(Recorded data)
▼

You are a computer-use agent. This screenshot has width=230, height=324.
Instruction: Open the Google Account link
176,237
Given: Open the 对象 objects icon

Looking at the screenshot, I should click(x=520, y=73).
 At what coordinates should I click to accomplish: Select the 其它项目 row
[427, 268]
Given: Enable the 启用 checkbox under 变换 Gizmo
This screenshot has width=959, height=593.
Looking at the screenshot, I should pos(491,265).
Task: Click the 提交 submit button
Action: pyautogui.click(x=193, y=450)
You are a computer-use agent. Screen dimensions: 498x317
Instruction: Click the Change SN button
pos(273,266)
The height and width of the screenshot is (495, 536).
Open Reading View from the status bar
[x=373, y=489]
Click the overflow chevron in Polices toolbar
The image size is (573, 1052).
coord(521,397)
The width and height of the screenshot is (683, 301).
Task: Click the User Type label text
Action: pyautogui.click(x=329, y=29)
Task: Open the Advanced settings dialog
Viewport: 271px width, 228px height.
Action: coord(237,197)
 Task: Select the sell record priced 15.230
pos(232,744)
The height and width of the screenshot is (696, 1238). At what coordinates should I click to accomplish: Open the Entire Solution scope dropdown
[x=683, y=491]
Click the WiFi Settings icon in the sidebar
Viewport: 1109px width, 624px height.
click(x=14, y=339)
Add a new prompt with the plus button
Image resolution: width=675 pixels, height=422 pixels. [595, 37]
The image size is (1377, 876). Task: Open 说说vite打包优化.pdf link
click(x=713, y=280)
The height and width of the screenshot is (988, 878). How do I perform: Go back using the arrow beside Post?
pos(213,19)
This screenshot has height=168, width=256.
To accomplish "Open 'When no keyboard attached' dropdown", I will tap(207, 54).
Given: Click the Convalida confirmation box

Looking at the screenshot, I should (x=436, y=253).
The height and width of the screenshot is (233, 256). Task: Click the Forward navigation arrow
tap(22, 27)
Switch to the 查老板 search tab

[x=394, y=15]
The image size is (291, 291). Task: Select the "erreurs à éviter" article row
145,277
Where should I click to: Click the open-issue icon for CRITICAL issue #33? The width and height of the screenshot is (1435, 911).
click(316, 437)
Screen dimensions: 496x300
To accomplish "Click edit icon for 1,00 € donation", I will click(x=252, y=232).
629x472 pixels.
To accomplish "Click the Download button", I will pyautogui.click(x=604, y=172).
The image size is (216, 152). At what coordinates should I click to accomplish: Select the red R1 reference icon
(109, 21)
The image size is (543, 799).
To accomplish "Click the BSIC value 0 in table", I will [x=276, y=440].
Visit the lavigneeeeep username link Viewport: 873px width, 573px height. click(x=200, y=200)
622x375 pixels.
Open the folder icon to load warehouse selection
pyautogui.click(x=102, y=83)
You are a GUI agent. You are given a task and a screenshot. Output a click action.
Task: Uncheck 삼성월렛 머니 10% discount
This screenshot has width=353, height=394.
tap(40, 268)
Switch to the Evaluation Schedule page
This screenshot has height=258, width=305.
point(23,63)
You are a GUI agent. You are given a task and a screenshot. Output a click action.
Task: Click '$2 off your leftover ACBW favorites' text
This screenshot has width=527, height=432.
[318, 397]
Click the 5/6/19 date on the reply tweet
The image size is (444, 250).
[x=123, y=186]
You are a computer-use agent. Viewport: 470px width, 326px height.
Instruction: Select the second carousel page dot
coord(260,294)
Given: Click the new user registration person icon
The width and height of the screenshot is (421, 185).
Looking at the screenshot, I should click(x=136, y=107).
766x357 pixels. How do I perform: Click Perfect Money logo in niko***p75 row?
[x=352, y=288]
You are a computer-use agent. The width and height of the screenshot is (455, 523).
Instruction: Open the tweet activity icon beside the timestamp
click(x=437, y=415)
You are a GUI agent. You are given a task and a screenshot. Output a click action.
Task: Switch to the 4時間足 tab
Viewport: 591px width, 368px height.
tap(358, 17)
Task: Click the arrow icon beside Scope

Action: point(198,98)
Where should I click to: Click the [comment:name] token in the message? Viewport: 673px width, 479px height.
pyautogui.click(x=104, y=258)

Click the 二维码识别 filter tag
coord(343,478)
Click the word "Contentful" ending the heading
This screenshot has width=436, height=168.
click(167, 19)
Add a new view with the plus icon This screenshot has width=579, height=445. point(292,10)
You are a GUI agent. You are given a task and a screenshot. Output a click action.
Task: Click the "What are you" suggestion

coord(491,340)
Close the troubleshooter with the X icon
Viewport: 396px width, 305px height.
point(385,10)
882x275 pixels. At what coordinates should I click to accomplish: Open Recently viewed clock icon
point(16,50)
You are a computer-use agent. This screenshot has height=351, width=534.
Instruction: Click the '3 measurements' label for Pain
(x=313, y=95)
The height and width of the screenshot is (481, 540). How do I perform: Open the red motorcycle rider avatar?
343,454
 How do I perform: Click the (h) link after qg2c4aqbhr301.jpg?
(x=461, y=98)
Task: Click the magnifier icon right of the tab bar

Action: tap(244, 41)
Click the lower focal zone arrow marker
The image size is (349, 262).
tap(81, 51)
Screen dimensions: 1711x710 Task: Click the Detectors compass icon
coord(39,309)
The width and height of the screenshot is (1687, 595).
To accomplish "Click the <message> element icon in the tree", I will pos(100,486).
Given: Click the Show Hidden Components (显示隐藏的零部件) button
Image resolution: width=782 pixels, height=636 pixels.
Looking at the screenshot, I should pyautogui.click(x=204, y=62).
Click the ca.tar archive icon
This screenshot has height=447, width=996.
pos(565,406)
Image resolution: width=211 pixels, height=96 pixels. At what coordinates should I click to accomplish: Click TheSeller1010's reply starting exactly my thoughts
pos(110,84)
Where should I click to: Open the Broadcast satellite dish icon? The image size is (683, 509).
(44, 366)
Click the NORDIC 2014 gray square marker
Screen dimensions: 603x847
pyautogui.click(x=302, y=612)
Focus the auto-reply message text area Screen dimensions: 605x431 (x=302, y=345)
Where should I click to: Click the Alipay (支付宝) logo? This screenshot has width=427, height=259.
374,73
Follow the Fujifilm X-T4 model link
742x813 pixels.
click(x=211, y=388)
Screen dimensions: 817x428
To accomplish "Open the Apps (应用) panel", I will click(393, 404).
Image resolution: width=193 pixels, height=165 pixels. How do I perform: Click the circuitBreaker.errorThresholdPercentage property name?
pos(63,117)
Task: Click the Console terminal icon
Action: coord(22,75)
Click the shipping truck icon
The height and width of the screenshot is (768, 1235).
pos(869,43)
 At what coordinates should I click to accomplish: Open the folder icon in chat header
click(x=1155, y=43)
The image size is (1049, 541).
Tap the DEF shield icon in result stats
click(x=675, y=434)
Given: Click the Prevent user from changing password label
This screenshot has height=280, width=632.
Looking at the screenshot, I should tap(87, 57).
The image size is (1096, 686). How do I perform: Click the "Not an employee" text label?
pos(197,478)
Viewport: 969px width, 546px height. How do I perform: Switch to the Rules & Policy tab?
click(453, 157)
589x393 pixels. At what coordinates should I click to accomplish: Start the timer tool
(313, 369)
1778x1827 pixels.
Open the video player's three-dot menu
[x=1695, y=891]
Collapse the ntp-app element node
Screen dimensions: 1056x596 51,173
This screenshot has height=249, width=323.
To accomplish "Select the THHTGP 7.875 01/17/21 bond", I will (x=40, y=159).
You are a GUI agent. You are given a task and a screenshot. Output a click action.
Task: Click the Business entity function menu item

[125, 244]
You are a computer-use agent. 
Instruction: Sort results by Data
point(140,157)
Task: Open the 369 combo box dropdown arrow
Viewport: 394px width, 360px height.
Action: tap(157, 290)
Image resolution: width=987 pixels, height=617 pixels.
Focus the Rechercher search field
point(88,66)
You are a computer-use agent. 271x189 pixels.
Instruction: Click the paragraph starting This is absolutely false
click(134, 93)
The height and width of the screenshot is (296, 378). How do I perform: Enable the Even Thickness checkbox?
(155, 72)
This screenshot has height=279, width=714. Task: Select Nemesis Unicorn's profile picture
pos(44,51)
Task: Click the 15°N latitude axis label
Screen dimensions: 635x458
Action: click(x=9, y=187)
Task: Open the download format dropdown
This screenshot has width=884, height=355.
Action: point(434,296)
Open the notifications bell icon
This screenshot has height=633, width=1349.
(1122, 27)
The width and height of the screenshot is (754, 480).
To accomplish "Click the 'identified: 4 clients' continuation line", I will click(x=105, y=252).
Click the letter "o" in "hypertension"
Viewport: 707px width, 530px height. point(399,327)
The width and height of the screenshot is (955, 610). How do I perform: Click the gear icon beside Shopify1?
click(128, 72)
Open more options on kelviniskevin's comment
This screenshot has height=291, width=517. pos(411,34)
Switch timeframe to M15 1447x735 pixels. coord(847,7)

▲

TASK OBJECTIVE -> Starting at the line that contains "Task: Click the 15°N latitude axis label", copy each line through the last one in the records, exactly, and output nothing else.

OUTPUT OF THE TASK ->
Task: Click the 15°N latitude axis label
Screen dimensions: 635x458
Action: click(x=9, y=187)
Task: Open the download format dropdown
This screenshot has width=884, height=355.
Action: point(434,296)
Open the notifications bell icon
This screenshot has height=633, width=1349.
(1122, 27)
The width and height of the screenshot is (754, 480).
To accomplish "Click the 'identified: 4 clients' continuation line", I will click(x=105, y=252).
Click the letter "o" in "hypertension"
Viewport: 707px width, 530px height. point(399,327)
The width and height of the screenshot is (955, 610). How do I perform: Click the gear icon beside Shopify1?
click(128, 72)
Open more options on kelviniskevin's comment
This screenshot has height=291, width=517. pos(411,34)
Switch timeframe to M15 1447x735 pixels. coord(847,7)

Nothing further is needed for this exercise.